Cooper: State scores sign of county success?

Boxes of TNReady state assessment test materials are stacked at Normal Park Upper School in 2016.
Boxes of TNReady state assessment test materials are stacked at Normal Park Upper School in 2016.

If the Hamilton County Schools have made the strides their administrators said they were making throughout the 2016-2017 school year, we're hopeful their TNReady test scores will be even better than the modest improvements posted by students statewide.

The Tennessee Department of Education released statewide test scores Thursday and is expected to release district-level high school test scores in the next few weeks. Scores for students in grades 3-8 will be released this fall.

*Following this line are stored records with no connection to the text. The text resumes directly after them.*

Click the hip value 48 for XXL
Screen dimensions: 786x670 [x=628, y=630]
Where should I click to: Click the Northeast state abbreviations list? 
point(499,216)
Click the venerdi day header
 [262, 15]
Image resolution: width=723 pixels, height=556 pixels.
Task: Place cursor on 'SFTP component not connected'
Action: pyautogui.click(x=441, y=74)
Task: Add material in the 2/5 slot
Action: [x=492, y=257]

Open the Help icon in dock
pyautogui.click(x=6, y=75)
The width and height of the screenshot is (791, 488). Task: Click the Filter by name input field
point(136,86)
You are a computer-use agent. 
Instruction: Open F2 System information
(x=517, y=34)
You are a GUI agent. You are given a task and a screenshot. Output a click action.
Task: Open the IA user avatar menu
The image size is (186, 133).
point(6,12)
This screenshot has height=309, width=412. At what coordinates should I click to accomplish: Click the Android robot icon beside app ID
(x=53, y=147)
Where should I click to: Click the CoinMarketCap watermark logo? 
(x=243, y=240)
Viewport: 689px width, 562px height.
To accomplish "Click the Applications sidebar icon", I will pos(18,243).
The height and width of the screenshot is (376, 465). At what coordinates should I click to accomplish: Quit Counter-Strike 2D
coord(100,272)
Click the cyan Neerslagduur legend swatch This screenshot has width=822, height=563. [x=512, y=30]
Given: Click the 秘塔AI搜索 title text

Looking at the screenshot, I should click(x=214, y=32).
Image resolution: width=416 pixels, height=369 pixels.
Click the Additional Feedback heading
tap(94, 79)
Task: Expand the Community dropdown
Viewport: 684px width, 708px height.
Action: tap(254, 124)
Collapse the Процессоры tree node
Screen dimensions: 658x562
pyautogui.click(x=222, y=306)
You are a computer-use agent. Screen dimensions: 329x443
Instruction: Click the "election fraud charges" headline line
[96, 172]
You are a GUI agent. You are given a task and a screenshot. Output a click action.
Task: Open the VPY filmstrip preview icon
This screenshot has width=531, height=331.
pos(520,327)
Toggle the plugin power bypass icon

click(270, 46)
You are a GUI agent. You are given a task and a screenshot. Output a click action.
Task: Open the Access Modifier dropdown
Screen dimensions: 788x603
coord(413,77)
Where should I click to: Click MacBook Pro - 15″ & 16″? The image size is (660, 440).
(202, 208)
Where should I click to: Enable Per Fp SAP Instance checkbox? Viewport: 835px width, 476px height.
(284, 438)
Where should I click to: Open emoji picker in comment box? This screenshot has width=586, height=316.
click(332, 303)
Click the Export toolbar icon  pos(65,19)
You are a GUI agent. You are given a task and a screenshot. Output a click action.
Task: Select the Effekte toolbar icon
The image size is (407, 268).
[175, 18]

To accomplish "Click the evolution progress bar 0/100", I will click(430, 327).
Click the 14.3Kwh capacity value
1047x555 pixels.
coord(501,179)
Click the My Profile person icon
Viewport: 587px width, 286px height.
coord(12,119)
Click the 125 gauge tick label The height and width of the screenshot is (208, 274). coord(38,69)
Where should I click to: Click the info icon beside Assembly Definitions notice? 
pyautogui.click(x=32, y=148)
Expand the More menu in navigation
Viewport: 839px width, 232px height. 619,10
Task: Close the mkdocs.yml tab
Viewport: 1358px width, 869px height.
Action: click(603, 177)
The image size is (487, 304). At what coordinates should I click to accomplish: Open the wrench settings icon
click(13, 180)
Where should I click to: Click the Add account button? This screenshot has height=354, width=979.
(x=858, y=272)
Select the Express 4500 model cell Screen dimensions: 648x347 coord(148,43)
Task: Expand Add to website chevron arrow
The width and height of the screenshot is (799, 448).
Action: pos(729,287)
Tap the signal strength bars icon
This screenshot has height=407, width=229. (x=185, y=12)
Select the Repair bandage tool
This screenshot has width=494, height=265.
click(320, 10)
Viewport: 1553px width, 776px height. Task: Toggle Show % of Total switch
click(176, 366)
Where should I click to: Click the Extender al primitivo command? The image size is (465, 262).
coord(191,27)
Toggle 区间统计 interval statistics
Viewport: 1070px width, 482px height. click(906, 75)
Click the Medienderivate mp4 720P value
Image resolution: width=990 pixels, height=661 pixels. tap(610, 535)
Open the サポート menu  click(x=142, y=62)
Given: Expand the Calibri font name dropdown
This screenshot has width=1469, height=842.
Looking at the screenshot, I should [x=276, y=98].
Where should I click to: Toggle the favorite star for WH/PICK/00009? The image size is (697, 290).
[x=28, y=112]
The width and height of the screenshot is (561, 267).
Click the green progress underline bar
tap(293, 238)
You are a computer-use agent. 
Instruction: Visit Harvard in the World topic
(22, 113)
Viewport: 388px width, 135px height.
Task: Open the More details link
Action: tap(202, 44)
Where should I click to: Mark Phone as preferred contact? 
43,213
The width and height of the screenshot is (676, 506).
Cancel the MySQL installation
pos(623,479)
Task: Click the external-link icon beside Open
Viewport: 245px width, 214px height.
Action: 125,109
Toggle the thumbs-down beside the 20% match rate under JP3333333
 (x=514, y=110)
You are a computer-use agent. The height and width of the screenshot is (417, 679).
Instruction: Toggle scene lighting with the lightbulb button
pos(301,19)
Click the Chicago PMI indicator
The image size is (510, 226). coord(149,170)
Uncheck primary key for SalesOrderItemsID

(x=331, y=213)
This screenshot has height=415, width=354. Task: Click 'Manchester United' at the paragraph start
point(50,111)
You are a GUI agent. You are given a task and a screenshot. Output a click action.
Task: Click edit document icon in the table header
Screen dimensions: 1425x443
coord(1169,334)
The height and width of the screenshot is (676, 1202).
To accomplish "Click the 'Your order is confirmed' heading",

Across the state, the number of students meeting grade-level expectations on TNReady tests increased year over year in every general tested category, an accomplishment state Education Commissioner Dr. Candice McQueen called "encouraging" and one that "shows our students are capable of reaching the high bar we've set with our expectations in Tennessee."

The 2016-2017 school year marked the second for state high school students on the TNReady tests. In the first year, nearly 75 percent of students tested below grade level, but officials said that was expected since the tests provided a new baseline from the old TCAP tests.

State officials anticipated an increase this year, and those expectations were fulfilled when scores went up in the general subjects of English, history, math and science. Among individual courses, scores went up in every one but Algebra II and Integrated Math II. The largest gain came in English III, where the percentage of students meeting grade-level expectations rose from 27.4 percent in 2016 to 34.3 percent in 2017.

Included among the five focus areas the Hamilton County district set forth at the start of the 2016-2017 school year were improving literacy rates at all schools and improving the district's lowest-performing schools.

"Improving literacy rates is crucial if students are to succeed in math and on the ACT," Justin Robertson, assistant superintendent of curriculum and instruction, said at the time.

Additional literacy instructors had been added to the lowest-performing schools, then-interim Superintendent Dr. Kirk Kelly said.

Certainly, highly improved TNReady scores in Hamilton County's lowest-performing schools will give fuel to the argument that the schools should be given more time before they are put under state-mandated reform, as is suggested for the 2018-2019 school year (with 2017-2018 a bridge year). If the scores are no better than the modest gains across the state, or are worse, the argument of more time goes out the window.

With extra money, extra resources and extra scrutiny focused on the schools during the past year, we're hopeful of a big payoff.